# Wow, thought I was a stong rider (Alfine related)



## Leopold Porkstacker (Apr 21, 2010)

Recently upgraded my 2009 11th Anniversary Edition Surly 1x1 to an 8-speed internally-geared Alfine rear hub. I also replaced the smooth 24"x3.45" cruiser-centric tires (3GBikes.com "Hoggy-G" tires) to some knobby-as-f*ck WOW, holy mother of crap 24"x3.0" Arrow Racing _Wide Bite_ tires.

Of course, I went from a single speed setup with 36t x 17t gearing, to an Alfine with the same 36t chainring up front and a 16t sprocket on the Alfine. I dunno where exactly the power robbing is from, either the knobbies, or the internal gearing&#8230; but something ain't right, as my average speed is down by 3.4% with this setup (verified by 6 Garmin-logged rides-identical to previous rides with said 36t x 17t gearing), and I feel incredibly tired after riding the same rides as I used to.

Wow, it's almost like having gone from my 15.2 pound Ridley Damocles road bike to my 27 pound Marin front-suspension 29er mountain bike!

So, anyone else experience any new "riding lessons" being served to them when upgrading to an Alfine, or is it just my imagination (or am I finally an old man??!?!? :eekster: )


----------



## zombinate (Apr 27, 2009)

well I would try swapping the tires back first, and see if that makes the difference.


----------



## byknuts (Aug 9, 2008)

really?
you went from slicks to full knobbies, (insert snarky accent here)
well THAR'S yer problem!  


arrows no less! between my 2.7 arrow, my 2.65 .243 racing tire, and my 2.7 maxxxis highroller, the arrow's the slowest (AND the heaviest by far)
GREAT for serious earth churning traction, but wow, they are slow tires under power. if you're REALLY lucky and have great connections at your lbs, try to get them to search out the coveted single ply 2.7 highroller! so light, so compliant... 

(might be some 3" kujos floating about too! check them out!)

EDIT: you could always get clipping, i shaved all the center knobs on my nevegal, took me about an hour and a cramped wrist but BIG difference in rolling resistance... don't know if you'd want to do it up front, but out back it's not a bad idea.


----------



## Leopold Porkstacker (Apr 21, 2010)

Well, actually I hadn’t yet tried the Alfine setup with the slick tires.
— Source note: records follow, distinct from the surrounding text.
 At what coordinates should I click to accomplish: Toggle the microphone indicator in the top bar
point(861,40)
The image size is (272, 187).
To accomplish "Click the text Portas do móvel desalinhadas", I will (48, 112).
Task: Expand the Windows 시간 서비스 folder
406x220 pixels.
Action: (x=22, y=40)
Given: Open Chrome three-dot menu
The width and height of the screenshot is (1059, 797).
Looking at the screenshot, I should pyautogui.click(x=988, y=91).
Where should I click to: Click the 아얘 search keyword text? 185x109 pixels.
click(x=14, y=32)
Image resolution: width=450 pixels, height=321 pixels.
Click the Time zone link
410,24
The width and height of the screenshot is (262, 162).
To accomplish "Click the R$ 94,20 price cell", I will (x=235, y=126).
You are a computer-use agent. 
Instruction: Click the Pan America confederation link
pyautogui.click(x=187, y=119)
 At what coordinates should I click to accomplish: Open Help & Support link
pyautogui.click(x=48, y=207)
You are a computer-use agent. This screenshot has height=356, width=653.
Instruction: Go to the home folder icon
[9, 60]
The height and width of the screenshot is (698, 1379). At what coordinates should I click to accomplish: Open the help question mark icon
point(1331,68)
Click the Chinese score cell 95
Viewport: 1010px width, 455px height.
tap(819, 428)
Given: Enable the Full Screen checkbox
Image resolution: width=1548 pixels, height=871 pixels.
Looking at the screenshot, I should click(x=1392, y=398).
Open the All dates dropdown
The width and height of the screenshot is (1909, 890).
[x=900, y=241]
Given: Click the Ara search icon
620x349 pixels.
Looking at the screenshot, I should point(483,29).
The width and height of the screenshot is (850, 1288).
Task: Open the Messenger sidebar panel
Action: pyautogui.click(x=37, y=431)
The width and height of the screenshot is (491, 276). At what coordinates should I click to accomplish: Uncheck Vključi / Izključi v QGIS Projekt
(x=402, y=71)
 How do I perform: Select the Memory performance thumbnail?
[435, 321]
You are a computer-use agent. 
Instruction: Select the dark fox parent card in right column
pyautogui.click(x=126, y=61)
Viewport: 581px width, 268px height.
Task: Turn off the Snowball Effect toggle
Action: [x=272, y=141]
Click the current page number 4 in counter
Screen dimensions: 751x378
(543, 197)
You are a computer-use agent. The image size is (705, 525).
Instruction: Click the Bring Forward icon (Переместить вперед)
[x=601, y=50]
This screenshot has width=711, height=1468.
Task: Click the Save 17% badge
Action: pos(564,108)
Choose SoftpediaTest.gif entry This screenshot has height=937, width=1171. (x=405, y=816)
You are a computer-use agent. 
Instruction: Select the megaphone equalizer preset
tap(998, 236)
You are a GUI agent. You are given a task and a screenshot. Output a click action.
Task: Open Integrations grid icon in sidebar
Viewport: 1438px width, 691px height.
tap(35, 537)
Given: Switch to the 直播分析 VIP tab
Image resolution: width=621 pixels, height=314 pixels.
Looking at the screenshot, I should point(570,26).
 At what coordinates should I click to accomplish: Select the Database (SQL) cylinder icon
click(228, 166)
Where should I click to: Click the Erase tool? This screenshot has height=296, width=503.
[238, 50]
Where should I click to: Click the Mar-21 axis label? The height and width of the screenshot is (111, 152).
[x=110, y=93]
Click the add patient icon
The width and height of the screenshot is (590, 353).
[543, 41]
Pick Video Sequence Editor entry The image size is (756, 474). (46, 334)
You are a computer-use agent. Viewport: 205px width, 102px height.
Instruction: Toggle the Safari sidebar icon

I think I’ll just accept this upgrade as a more fitness-oriented upgrade; heavier + increased rolling resistance = harder workout = stronger rider.


----------



## byknuts (Aug 9, 2008)

that's certainly one perspective, but keep an open mind.
my end result with my arrow was: arrow=crazy drag+heavy=slow acceleration+obstacles slow me down WAY more=less fun.

gearing can compensate, but if you're huffing for the sake of huffing and not getting down the trail...
give it a bit, but I'd start looking elsewhere. for me, those damn tires were just the best thing I removed. 
(trying to look past the amount of tire levers I snapped trying to get them on my atomlabs rims)


----------



## danthesoundman (Jun 29, 2006)

byknuts said:


> that's certainly one perspective, but keep an open mind.
> my end result with my arrow was: arrow=crazy drag+heavy=slow acceleration+obstacles slow me down WAY more=less fun.
> 
> gearing can compensate, but if you're huffing for the sake of huffing and not getting down the trail...
> ...


I agree. My Arrow wide bite, slow react 24 x 3 - even after shaving all the tread off both of 'em, even running ghetto tubeless, are the most painfully slowest, heaviest, hardest to pedal things I've ever experienced.

What are your recommendations for a decent 24 x 3 tire? I like the looks of the Felt Thick Brick (in cream), but the name implies it may be heavy, like a thick brick... plus, no weights are listed on their site. Has the Highroller "light" and compliant tire you recommend been discontinued? And who makes the Kujos?

Leopold Porkstacker, yes, that Internal Gear Hub isn't as mechanically efficient as the Single Speed rig you had before, plus I know first hand how tough it is to pedal those Arrow WB tires. (Did you ride these tires on your SS set-up? Or did you go to the IGH and Arrows all at once?)

I'm really interested how this pans out, but then I think I read on another post you are selling this, to get a "real" fat bike? Let us know how it works out.

I think I'm going with those creme Felt Thick Bricks, but if they're going to be beasts, I might go with the 24 inch Hookworms.


----------